Mariotti v. Mariotti
Building Products, Inc.,
No. 11-3148, 2013 WL 1789440 (3d Cir. April 29, 2013).
Plaintiff, Robert
Mariotti, was an officer, shareholder, and director of Mariotti Building
Products, Inc. (MBP) which was a closely held family business started by
Plaintiff’s father, Louis Mariotti. The
Plaintiff served as both vice-president and secretary to the company. Plaintiff and his brothers were employed in
the business pursuant to an agreement which provided for termination “only for
cause.” In 1995, Plaintiff had a
“spiritual awakening” which he claimed resulted in “systematic antagonism” from
the company’s officers, directors, and some employees.
In early 2009, after
the death of Plaintiff’s father, Eugene Mariotti, Plaintiff’s brother, derided
Plaintiff and his faith. At the funeral,
Plaintiff gave a eulogy, which included comments about his faith, which upset
some family members. Two days later, the
shareholders of MBP convened without the Plaintiff and voted unanimously to
terminate his employment. On January 10,
2009, the Plaintiff received notice of his termination in a letter that
explained that certain benefits would cease, including health insurance and
access to company credit cards. The
letter further indicated that Plaintiff would continue to receive a draw from
the corporation.
After his termination,
Plaintiff remained a member of MBP’s board of directors until August 2009 when
the shareholders did not reelect him as a director. The Plaintiff then filed a charge of
religious discrimination and hostile work environment in violation of Title VII
of the Civil Rights Act of 1964 against MBP.
MBP moved to dismiss the claim, arguing that the Plaintiff was not an
employee under Title VII and therefore could not invoke its protections. The District Court granted the motion and
Plaintiff appealed.
The Third Circuit
upheld the District Court’s dismissal, holding that the Supreme Court’s test in Clackamas Gastroenterology
Associates, P.C. v. Wells, 538
U.S. 440 (2003) applies to business entities that are not professional
corporations. The Third Circuit,
applying Clackamas, looked to the
following six factors from the Equal Employment Opportunity Commission (EEOC)

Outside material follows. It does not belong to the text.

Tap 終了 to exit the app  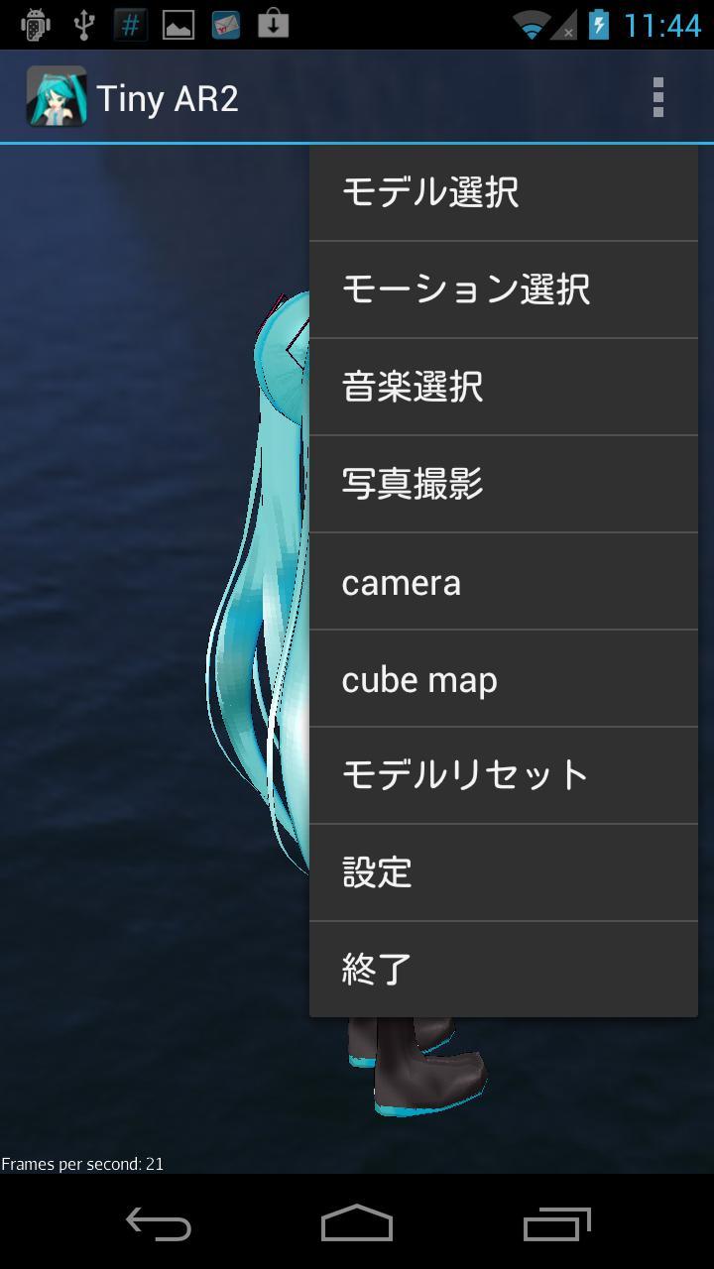tap(503, 970)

to determine whether Plaintiff was an employee for purposes of Title VII:
[1.] Whether the
organization can hire or fire the individual or set the rules and regulations
of the individual's work
[2.] Whether and, if
so, to what extent the organization supervises the individual's work
[3.] Whether the
individual reports to someone higher in the organization
[4.] Whether and, if
so, to what extent the individual is able to influence the organization
[5.] Whether the
parties intended that the individual be an employee, as expressed in written
agreements or contracts
[6.] Whether the
individual shares in the profits, losses, and liabilities of the organization.
The Third Circuit
concluded that the Plaintiff was not an employee for purposes of Title
VII. The court noted that the analysis
focused on the amount of control and the source of the individual’s
authority. After reviewing the
Plaintiff’s complaint, the Third Circuit found that his status as a
shareholder, director, and corporate officer gave him significant control and
authority at MBP. As a director and
corporate officer, Plaintiff had the ability to participate in fundamental
decisions of the business. In addition, the Plaintiff continued to serve on the
board of directors after his termination until August 2009. The court further noted
that the termination letter did not cease Plaintiff’s salary. The Third Circuit therefore concluded that
the Plaintiff was not an employee for purposes of Title VII.
Take
Away
Business owners do not
receive all of the legal protection of employees. The Clackamas
/ Mariotti line makes clear that business owners do not
receive the protections of the Americans with Disabilities Act (“ADA”) or Title
VII. Similarly, a business owner is not
entitled to collect unemployment compensation upon termination. Whether a person is a “business owner” for
these purposes depends on the level of control they can exert over the business
and ownership alone is not dispositive.
The business owner need
not be at the mercy of a group of fellow shareholders however. There are contractual ways for an owner to
protect him or herself. Shareholder
agreements that require other shareholders to purchase the shares of a
terminated shareholder is one such alternative.
Employment agreements that incorporate the ADA and Title VII by
reference may also create a breach of contract claim that is co-extensive with
the statutory rights that the business owner would otherwise be ineligible.